记者获悉,在全球AI顶会NeurIPS 2022的虚拟电厂国际竞赛中,阿里达摩院研究团队获得冠军。他们提出的电力调度AI解决方案,创新性地融合预测技术、优化技术和强化学习,使得实验项目在用电量不变的前提下,碳排放量减少13.6%,电费减低28.2%。这项创新有望加速虚拟电厂尤其是零碳园区的落地推广,推动能源绿色转型。


达摩院团队夺冠

 

双碳背景之下,虚拟电厂备受关注。所谓虚拟电厂,是通过智能技术将用户侧分散的光伏、储能系统、可控负荷等主体进行聚合并优化调度,具有促进新能源消纳、降低碳排放、提升电网运行安全等作用。NeurIPS 2022 CityLearn Challenge设定的虚拟电厂是美国加州一个真实园区,包含17幢配有光伏和储能设备的楼宇。参赛队伍需要在不改变用电量的情况下,尽可能降低碳排放量、电费和电网波动,以向 “零碳园区”迈进。

实验项目示意图

这项全球顶级赛事吸引了50多个国家的100多支队伍参加,包括微软、华盛顿大学、清华大学、香港科大等顶尖团队,比赛持续数月,历经三轮,最终阿里达摩院研究团队获得了冠军,他们提出的AI解决方案可让实验项目的碳排放量较基准下降13.6%,电费下降28.2%,电网波动减少17.9%。

据介绍,虚拟电厂由于牵涉主体众多,场景多样,决策频率高,且需要兼顾多个目标,技术实现难度高。这项比赛更是需要将新能源功率AI预测与电力调度AI决策相结合,先根据天气状况滚动预测每小时的光伏发电情况,再结合楼宇负荷情况进行实时的储能充放电决策,调度时长高达一年合计8760个小时,计算复杂度遽增。

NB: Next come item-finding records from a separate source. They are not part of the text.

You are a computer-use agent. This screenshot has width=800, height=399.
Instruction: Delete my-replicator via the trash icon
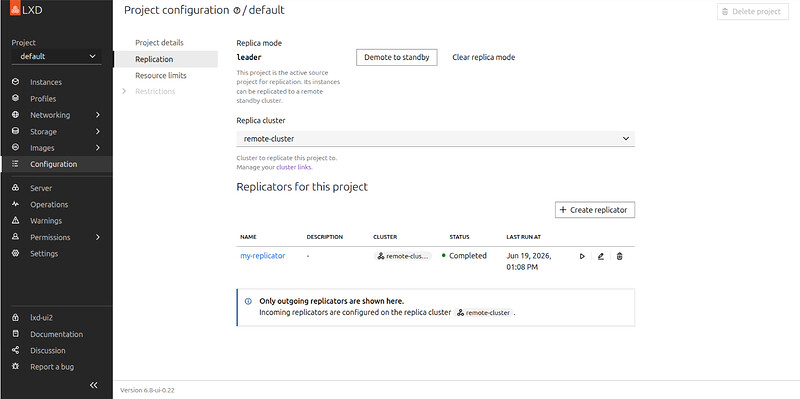point(619,256)
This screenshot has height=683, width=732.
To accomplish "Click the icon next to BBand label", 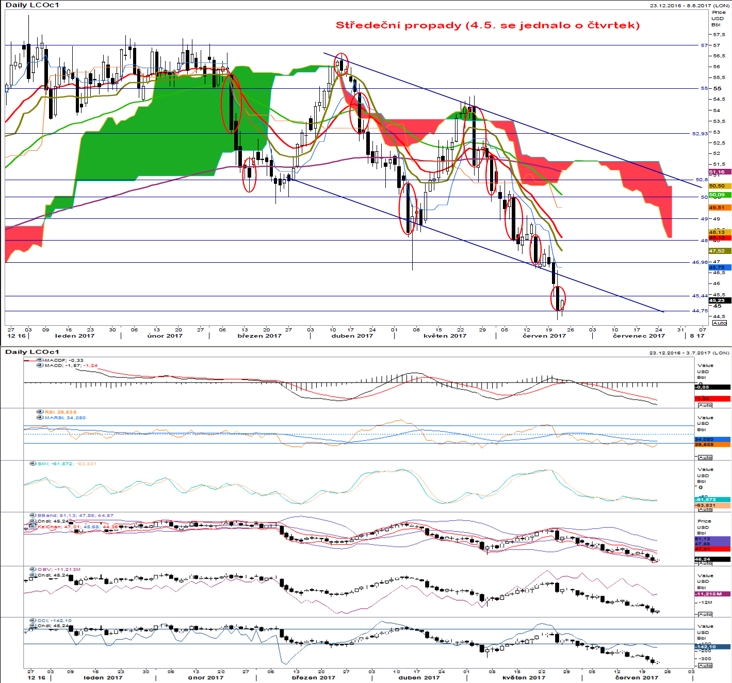I will pyautogui.click(x=33, y=515).
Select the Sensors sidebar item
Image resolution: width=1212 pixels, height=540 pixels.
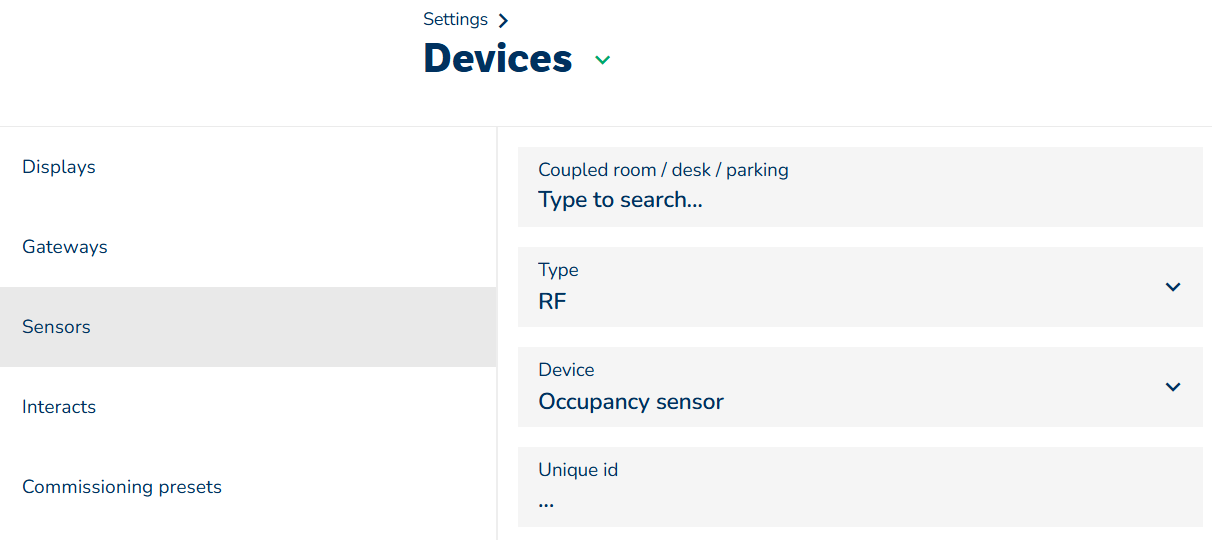coord(248,327)
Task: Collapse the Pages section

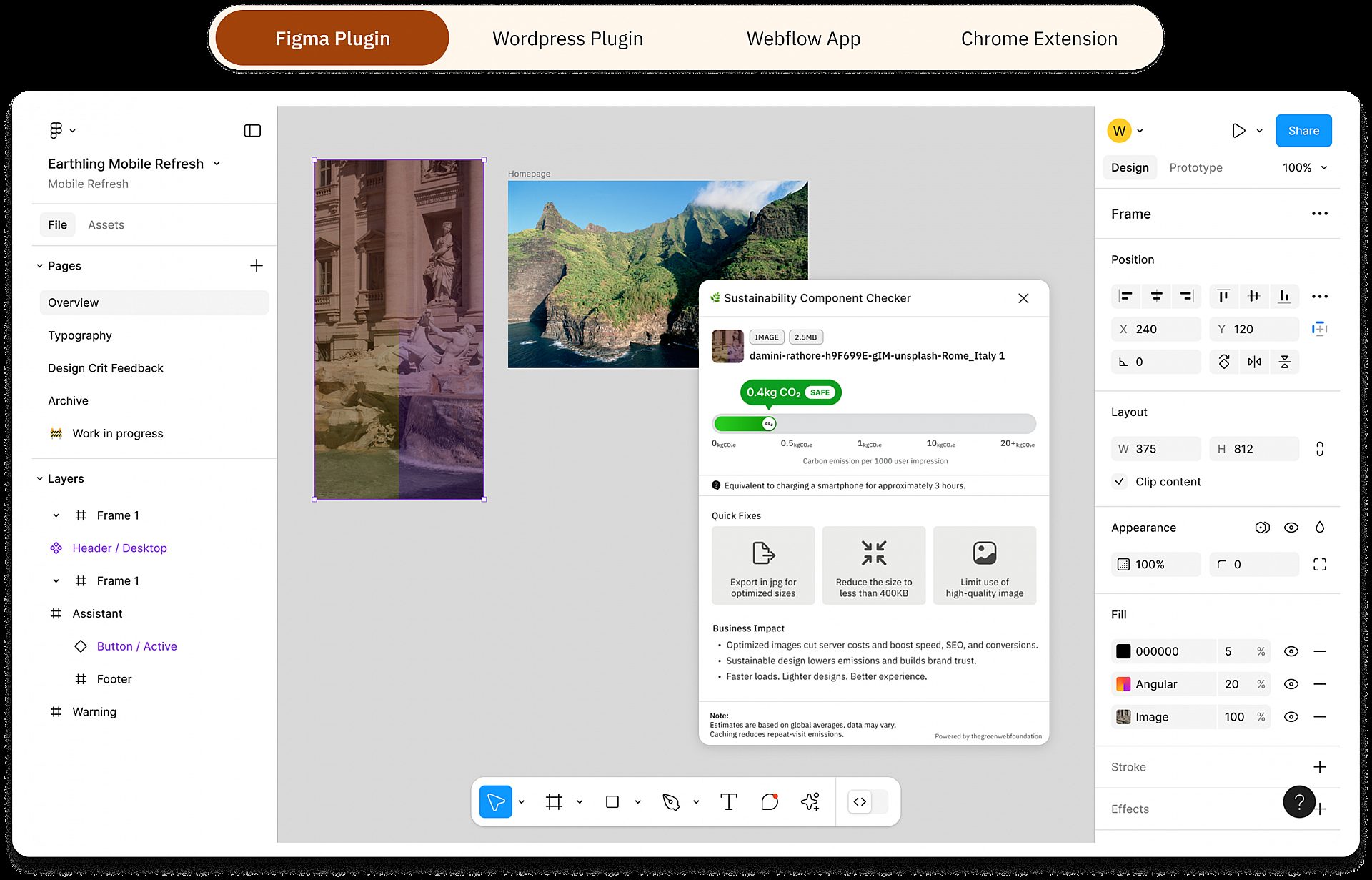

鉴于预测与决策紧密相关,研究团队先采用了在线滚动校正预测技术,尽可能提升预测的准确性;随后在决策环节创新性地将优化技术与强化学习进行融合,即便预测存在不确定性,依然能实现最优决策。具体而言,他们利用达摩院自研的优化求解器MindOpt及其建模平台,将复杂的电力调度转化成线性规划问题,进行准确、快速地求解;同时引入了多智能体协作的强化学习技术,让虚拟电厂众多主体相互协同,以同时实现低排放、低电费、低波动的目标。研究团队发现,优化和强化学习两种方法各有优势,于是他们通过集成算法取两者之长,获得了国际领先的结果。

据介绍,这项创新技术由于能够适应现实世界中的不确定性,具有较强的应用价值,有望破解虚拟电厂的调度难题。获奖团队来自于阿里达摩院决策智能实验室,该实验室今年已多次在虚拟电厂主题的国际竞赛中获奖,包括GECCO 2022“基于风险的能源调度”竞赛冠军和WCCI 2022 L2RPN法国输电网调度竞赛亚军。基于自研求解器、安全强化学习、时序预测等底层技术,实验室打造出绿色能源AI解决方案,落地全国多家电网和发电企业,正不断促进绿色能源消纳,助力电网安全运行。